Game of Life (at Face Value) (2017)

Concept: Cem Sina Çetin, Servet Ulaş
Design & Implementation: Cem Sina Çetin
Tools: P5.js, clmtrackr

Conway’s Game of Life is a cellular automaton, the rules of which were defined by the British mathematician, John Horton Conway. The two dimensional simulation runs on a grid and each cell is defined as being either alive or dead. Depending on the rules of the game, each cell dies, survives or comes back to life.

The imbalance between the simplicity of its rules and the complexity of the output is mind-boggling: The patterns in the Game of Life can create cycles, self replicating forms or fully fledged factories.

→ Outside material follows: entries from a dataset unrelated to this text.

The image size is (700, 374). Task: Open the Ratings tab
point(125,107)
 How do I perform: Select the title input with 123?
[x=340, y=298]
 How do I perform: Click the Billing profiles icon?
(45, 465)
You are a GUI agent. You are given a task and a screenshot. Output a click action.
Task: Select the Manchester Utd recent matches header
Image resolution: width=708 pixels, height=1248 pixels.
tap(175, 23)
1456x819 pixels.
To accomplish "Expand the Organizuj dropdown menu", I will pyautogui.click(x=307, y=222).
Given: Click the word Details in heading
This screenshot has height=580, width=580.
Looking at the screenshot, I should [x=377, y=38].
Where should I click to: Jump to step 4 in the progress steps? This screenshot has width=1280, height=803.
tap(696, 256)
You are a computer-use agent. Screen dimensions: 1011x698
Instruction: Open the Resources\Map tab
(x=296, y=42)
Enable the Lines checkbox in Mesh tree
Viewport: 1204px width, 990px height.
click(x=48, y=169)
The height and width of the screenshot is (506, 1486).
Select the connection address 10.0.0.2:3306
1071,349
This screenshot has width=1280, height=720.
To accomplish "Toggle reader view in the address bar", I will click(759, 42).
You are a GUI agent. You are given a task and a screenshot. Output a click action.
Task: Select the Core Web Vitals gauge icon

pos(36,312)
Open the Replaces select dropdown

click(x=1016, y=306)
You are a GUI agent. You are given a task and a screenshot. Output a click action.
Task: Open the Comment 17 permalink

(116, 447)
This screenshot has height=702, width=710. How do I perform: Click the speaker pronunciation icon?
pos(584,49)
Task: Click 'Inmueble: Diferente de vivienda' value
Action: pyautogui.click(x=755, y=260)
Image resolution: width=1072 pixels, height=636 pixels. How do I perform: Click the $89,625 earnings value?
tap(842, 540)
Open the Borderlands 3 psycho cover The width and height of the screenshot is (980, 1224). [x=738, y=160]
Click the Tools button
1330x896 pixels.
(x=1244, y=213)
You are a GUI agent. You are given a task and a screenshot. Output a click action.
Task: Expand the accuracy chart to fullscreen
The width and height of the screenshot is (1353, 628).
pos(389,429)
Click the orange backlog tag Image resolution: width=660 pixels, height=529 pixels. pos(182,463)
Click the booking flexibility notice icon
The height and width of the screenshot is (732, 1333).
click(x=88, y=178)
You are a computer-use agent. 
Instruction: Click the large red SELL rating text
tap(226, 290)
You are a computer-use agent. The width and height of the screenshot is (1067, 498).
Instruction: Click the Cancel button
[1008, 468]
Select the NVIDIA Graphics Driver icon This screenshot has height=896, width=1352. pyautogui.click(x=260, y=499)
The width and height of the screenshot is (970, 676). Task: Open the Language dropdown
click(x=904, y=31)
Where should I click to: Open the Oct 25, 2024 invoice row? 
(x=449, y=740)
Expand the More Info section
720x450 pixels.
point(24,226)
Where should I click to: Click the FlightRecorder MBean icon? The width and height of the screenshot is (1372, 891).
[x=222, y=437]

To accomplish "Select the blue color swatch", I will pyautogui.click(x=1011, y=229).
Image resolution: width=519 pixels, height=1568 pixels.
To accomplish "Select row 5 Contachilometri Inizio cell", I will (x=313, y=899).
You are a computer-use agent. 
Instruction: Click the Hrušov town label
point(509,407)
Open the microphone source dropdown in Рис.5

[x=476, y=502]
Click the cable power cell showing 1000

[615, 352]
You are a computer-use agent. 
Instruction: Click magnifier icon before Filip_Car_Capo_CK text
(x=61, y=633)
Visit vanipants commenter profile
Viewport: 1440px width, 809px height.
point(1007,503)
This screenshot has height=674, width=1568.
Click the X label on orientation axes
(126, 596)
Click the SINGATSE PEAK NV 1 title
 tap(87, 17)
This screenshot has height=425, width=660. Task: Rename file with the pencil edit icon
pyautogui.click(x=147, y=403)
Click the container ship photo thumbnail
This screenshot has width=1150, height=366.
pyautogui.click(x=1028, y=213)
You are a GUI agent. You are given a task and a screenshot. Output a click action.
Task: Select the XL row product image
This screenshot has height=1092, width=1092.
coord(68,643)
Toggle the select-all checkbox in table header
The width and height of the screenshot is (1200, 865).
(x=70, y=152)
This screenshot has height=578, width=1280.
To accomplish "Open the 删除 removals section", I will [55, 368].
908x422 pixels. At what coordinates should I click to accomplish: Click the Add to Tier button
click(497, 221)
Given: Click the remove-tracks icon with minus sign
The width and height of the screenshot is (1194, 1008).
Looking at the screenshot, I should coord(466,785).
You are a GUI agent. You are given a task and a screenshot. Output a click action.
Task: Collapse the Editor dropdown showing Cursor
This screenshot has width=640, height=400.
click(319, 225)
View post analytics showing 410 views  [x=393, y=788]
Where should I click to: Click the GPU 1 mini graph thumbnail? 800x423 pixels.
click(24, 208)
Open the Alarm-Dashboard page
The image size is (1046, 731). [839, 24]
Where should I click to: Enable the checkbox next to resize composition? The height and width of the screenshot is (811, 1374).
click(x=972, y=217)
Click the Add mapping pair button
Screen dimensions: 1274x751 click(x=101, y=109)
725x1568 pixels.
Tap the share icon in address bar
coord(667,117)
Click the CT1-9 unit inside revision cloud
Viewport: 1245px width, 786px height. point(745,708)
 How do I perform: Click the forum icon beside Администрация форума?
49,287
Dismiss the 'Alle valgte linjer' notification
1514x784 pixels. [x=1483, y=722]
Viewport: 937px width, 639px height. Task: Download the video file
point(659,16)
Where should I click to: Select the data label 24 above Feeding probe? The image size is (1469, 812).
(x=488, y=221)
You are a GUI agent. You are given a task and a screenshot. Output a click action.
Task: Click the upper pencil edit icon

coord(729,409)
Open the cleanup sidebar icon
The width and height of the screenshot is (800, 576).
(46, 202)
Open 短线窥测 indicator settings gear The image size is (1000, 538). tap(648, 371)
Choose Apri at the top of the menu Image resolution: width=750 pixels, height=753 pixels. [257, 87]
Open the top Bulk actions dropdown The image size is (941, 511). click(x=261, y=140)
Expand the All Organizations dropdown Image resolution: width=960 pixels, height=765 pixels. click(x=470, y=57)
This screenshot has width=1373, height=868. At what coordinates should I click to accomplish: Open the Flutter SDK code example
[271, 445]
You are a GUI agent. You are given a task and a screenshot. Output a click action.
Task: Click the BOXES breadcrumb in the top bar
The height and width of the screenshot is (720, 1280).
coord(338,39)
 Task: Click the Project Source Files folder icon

This version of Conway’s Game of Life is designed as a thought experiment and a commentary on evolution. The Game of Life defines a very simple system in which patterns can give rise to others; merge with them, destroy them, create chaos or settle in fluctuating states. The human face is a product of roughly 3.5 billion years of evolution. A form that seems to be working fairly well, considering the percentage of life forms today that utilizes the same basic body plan when it comes to the face; a fine tuned set of organs that won’t be evolving into something radically different within the foreseeable future.

The Game of Life (at Face Value), acts as a relay between the biological evolution and the simulated, mathematical life. It captures the face of the viewer, converts it into a cell grid and merges it with a running instance of the Game of Life.

This way the face, a product of billion years of evolution, a fairly static form, is translated into an abstraction of its own. The product becomes the seed and unfolds once again, free of any constraints imposed by biological encoding.


‘c’ toggles the camera (i.e. the face detection). By default it is on.
‘f’ replaces the entire grid with the face pixels, so that the simulation expands solely from the face information.
touch/mouse drag to create alive cells.